By Chris Mahin
"We want bread – and roses!”
“Bayonets cannot weave cloth!”
“Better to starve fighting than to starve working!”
More than a century ago, thousands of men, women and
children shouted those slogans – in many different languages – in the bitter
cold of a Massachusetts winter.
strikers defy the militia |
On 12th
January 1912, thousands of workers walked out of the textile mills of Lawrence,
Massachusetts and began a strike that lasted until 24th March 1912.
At its height, the strike involved 23,000 workers.
Located in the
Merrimack River Valley, about 30 miles north of Boston, Lawrence was a city of
86,000 people in 1912, and a great textile centre. It outranked all other
cities in the production of woollen and worsted goods. The woollen and cotton
mills of the city employed over 40,000 workers – about one-half of Lawrence’s
population over the age of 14.
Most of the
Lawrence textile workers were unskilled. Within a one-mile radius of the mill
district there lived 25 different nationalities, speaking 50 languages. By
1912, Italians, Poles, Russians, Syrians and Lithuanians had replaced
native-born Americans and western Europeans as the predominant groups in the
mills. The largest single ethnic group in the city was Italian.
At the time of the
strike, 44.6 per cent of the textile workers in Lawrence were women. More than
10 per cent of the mill workers were under the age of 18.
Despite a heavy
tariff protecting the woollen industry, the wages and living standards of
textile workers had declined steadily since 1905. The introduction of a
two-loom system in the woollen industry and a corresponding speed-up in the
cotton industry led to lay-offs, unemployment and wage reductions. A federal
government report showed that for a week in late November 1911, some 22,000
textile employees, including foremen, supervisors and office workers, averaged
about $8.76 for a full week’s work. This wage was totally inadequate, despite
the fact that the average work week was 56 hours and 21.6 per cent of the
workers worked more hours than that.
To make things
worse, the cost of living was higher in Lawrence than in the rest of New
England. The city was also one of the most congested in the USA, with many
workers crowded into foul tenements.

> INFORMATION SUPPLIED:
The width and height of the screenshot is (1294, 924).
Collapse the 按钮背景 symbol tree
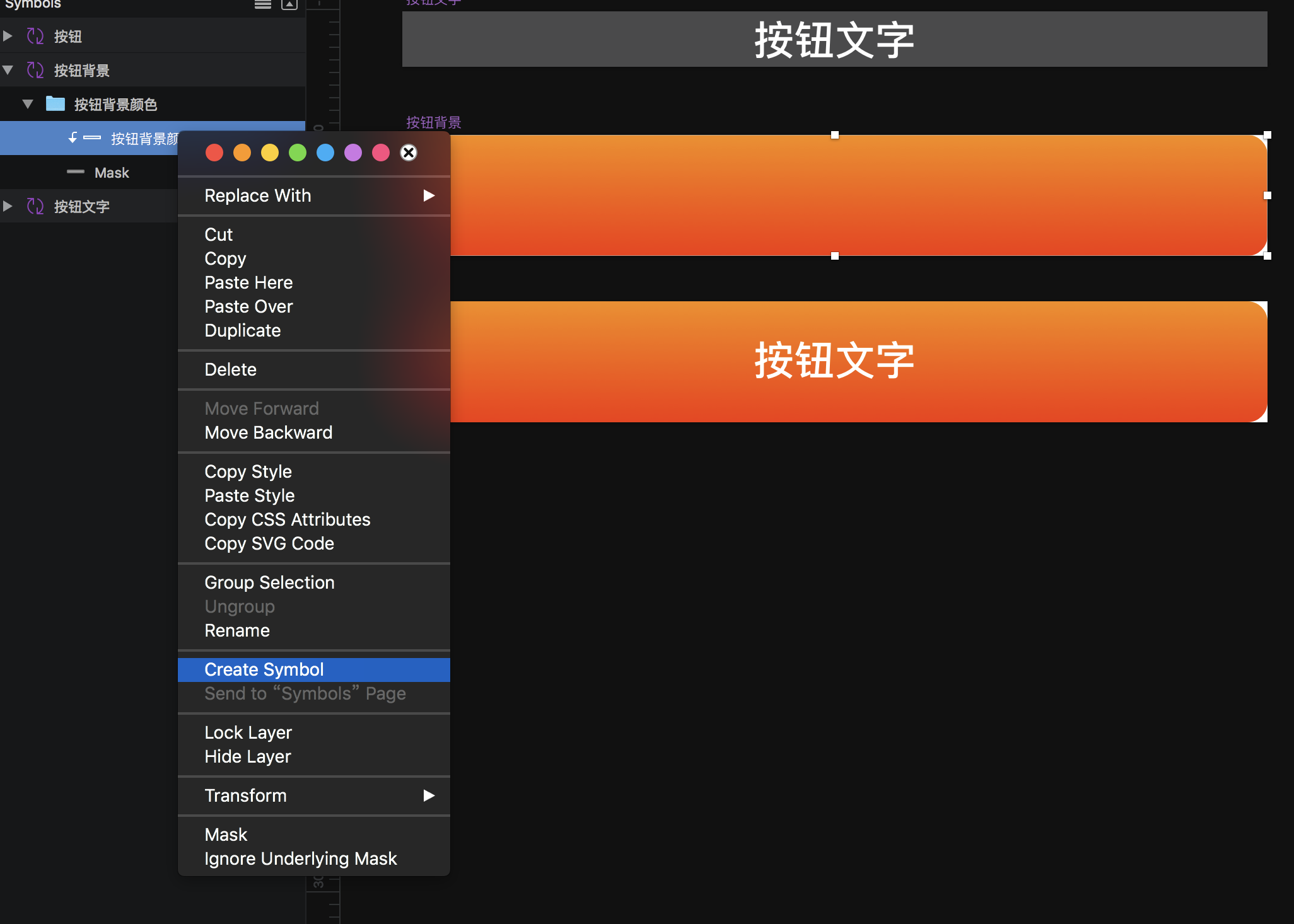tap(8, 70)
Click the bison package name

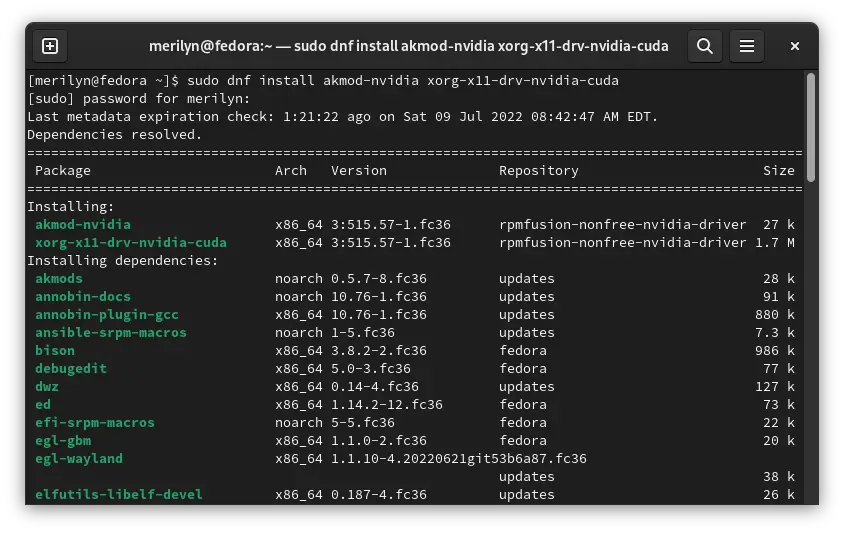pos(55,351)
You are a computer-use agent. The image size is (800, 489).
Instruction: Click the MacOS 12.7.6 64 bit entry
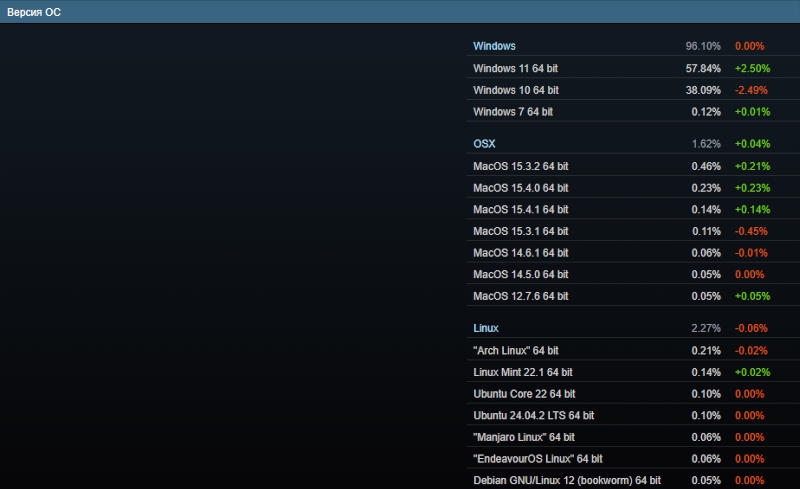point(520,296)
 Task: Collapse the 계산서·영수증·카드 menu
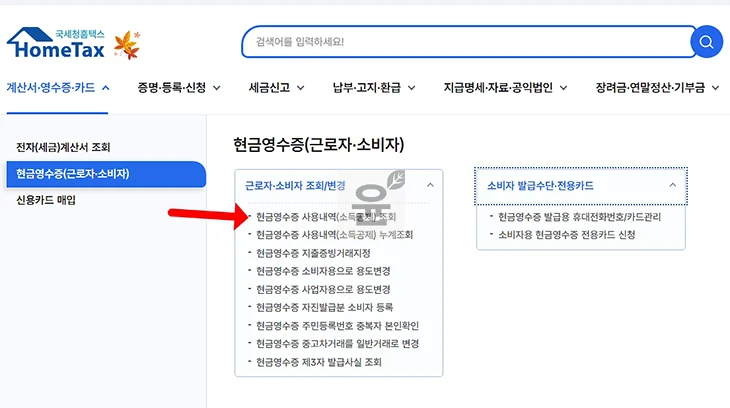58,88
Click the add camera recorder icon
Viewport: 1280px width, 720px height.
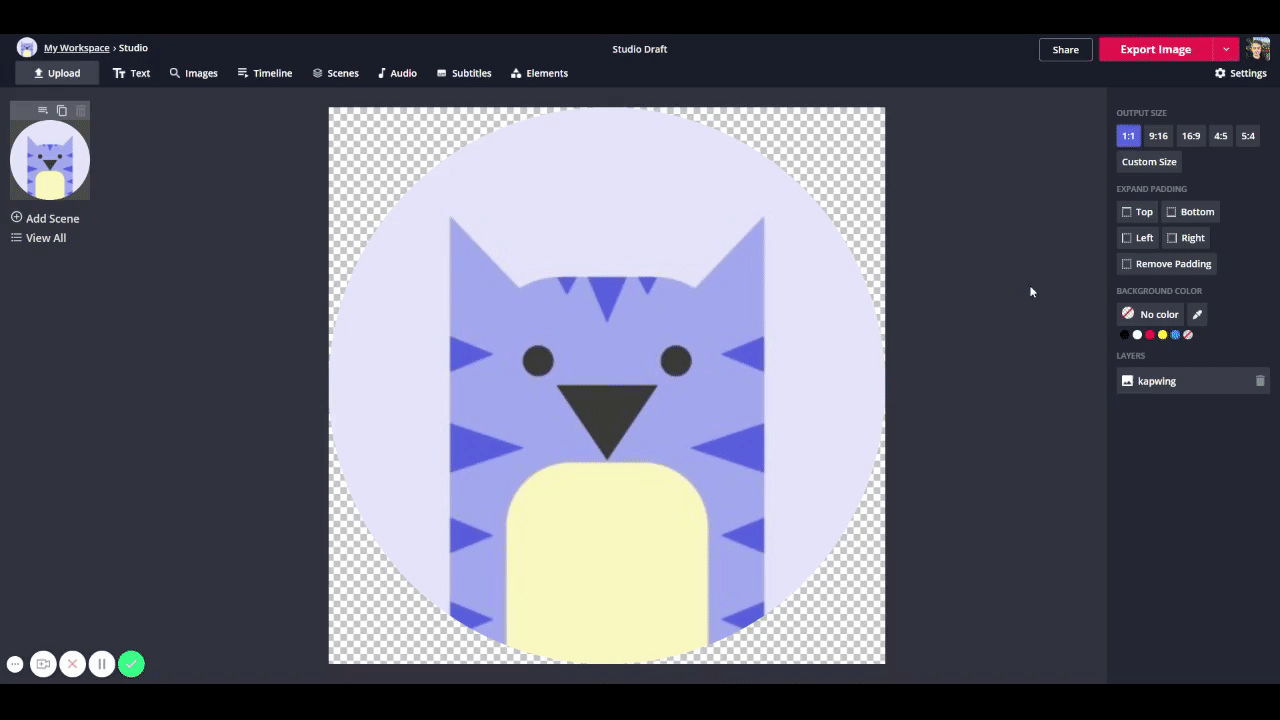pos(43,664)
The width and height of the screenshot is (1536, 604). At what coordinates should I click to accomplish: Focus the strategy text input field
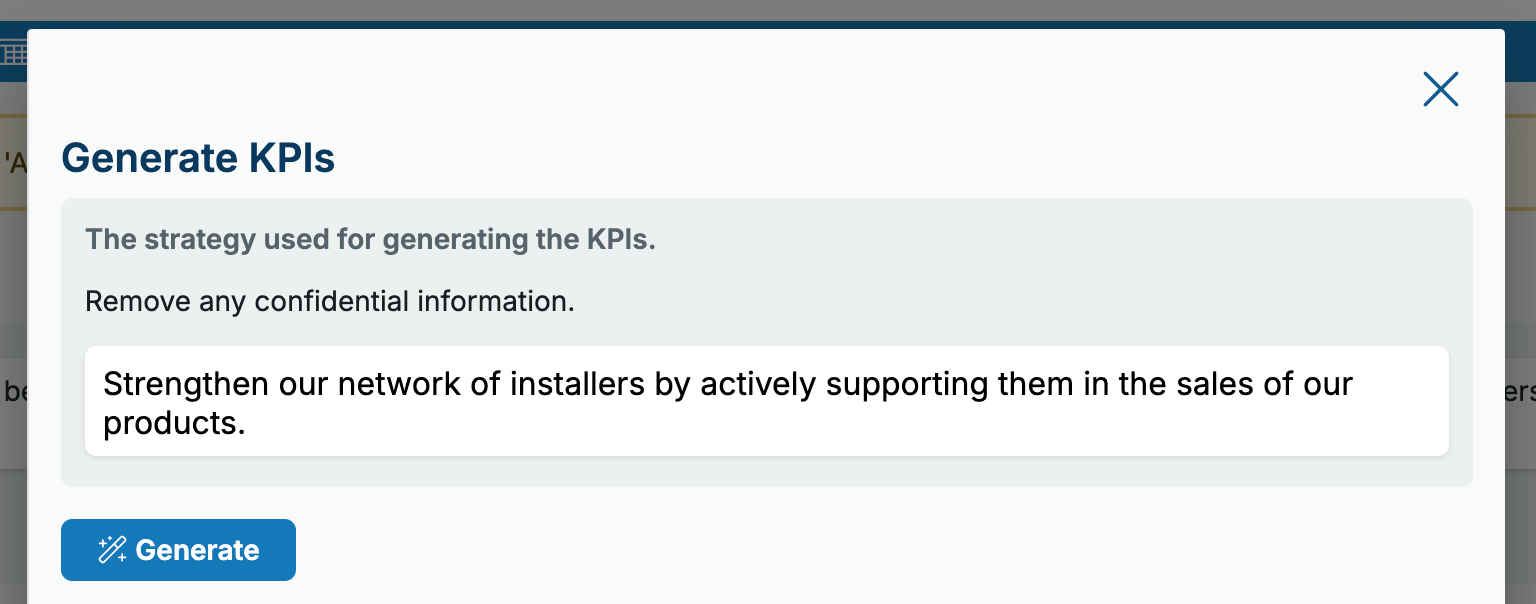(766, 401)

> SHORT EXERCISE: Rewrite the part of the Lawrence strike text that opens with "Located in the" and closes with "the age of 14.", replacing "Merrimack River Valley" with "Merrimack Valley". The items were taken from a different source than the text.

> REPLY:
Located in the
Merrimack Valley, about 30 miles north of Boston, Lawrence was a city of
86,000 people in 1912, and a great textile centre. It outranked all other
cities in the production of woollen and worsted goods. The woollen and cotton
mills of the city employed over 40,000 workers – about one-half of Lawrence’s
population over the age of 14.